Now the fact that science cannot show us things greater,
superior to ourselves is no proof in itself that there are such beings
but if such greater realities exist they’re not going to turn
up in the methods of laboratory science. Now, I hope this is making
clear how the the rise in modern science has been profoundly ambiguous.
It has helped us in enormous ways and caused a lot of dangers, too.
I am hopeful that we can steer clear of those shoals. But at the same
time it has lowered the shade on the window through which we look for
the big picture. It’s as though we were standing before a picture
window with a marvelous view of the Himalayans but the shades were pulled
down just below the human eye, so we can only see the inferior things.
For 300 years the human spirit
has been embattled. It has been embattled because the scientific
view of reality does not show the human spirit, much less higher
beings if those exist, and I do believe the wisdom traditions and
their belief that they do exist.
We have become in the modern world like split personalities.
Five days a week we’re taught in our schools that we’re
the more that have derived from the less, through amebas and intermediate
forms of life, and we are at the top of the heap. The remaining two
days of the week, we are told by our churches and our synagogues that
we are created with souls and therefore we are the less that have
derived from the more. These two images have left us very confused.
There is no coherent view of human nature in the modern world. We
have a lot of notions, but they don’t come together in any coherent
The exciting thing is that after 300 years we are
beginning to see what has happened and there have been momentous shifts
in human thought and society. But we’re in a position now where
we are realizing what science is and how it can see and what it can
do, while leaving room for the wisdom of the human race, what I like
to call the world’s wisdom traditions. I conceive of them as
data banks for human wisdom. Not everything in them is wise. Modern
science has retired their cosmology and on social relationships, master/slave,
gender relationships they pretty much picked up the morays of their
time. But when it comes to the big picture, the higher reaches of
existence, there is nothing in the last 500 years that has come into
the picture that rivals that.

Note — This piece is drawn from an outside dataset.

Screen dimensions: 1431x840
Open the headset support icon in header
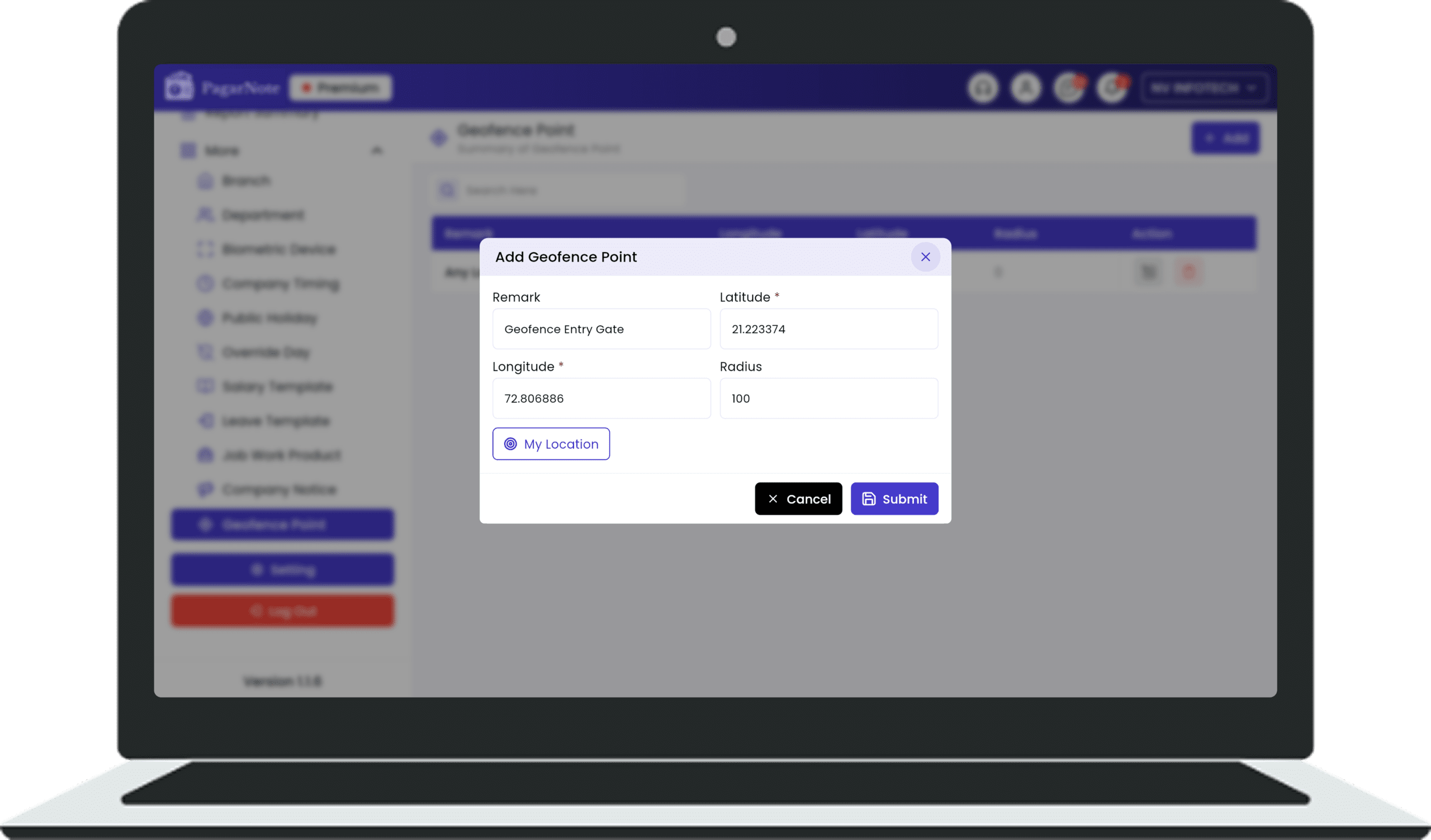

So my hope is that we winnow and factor
out the various components of human history and find where each is
good and where each needs to be supplemented by the other.
Fifty years ago in this building people gathered from all over the
world and drafted the United Nations charter.
I was here! I wasn’t part of the drafting, but I was a graduate
student in philosophy at the University of California and I got up
early that morning and so I was actually present at the celebration
of that historic event.
What happened then in the march towards the present?
The first concerted effort of nations to work cooperatively on the
world’s problems. A momentous step in the world’s idealism
and in its resolution, one might even say its courage. Now, of course
we know that dreams are not always fulfilled and we realize that many
of the hopes that we held out for that endeavor have not materialized.
Can you tell me what your experience was being here?
Oh it was thrilling! Edward Stettinius was Secretary of State and
so he represented the United States. He was not one of our more distinguished
Secretaries, in fact his term of office was very short. He was something
of a dandy. He always entered any event that he presided over 30 seconds
before the announced time and with a red carnation in his lapel. All
of this is trivia, and you wanted momentous things. It was truly thrilling
and I think that Yhudi Menuhin played the violin and he happens to
be my exact age. I felt a great affinity with him because I tried
to play the violin too and was a washout. It was a heartening day.
There was no BART then, so I took the bus back, but with a really
feeling good about humanity.
Stepping forward to try to get a perspective on this meeting, five
years ago Mikhail Gorbachev was the President of the Soviet Union.
What was going on in the world then?
We didn’t realize it, but we were right at the end of what had
been the most important social problem of our century. Let me back
up. In the 19th century the greatest social danger to the human venture
was nationalism. Wars, nations pitted against nations, arming, more
arming and so on. When we turned from the 19th century to the 20th
century, nationalism ceased to be the most important problem. The
greatest danger was replaced by ideology as the nations lined up on
both sides of the cold war and that dominated the 20th century. Five
years ago, Gorbachev almost single-handedly ended the ideological
confrontation and and thereby retired the greatest danger of the 20th
century—ideology. Now, alas, things move on. Ethnic conflict
looks like it’s going to be the major danger of the 21st century.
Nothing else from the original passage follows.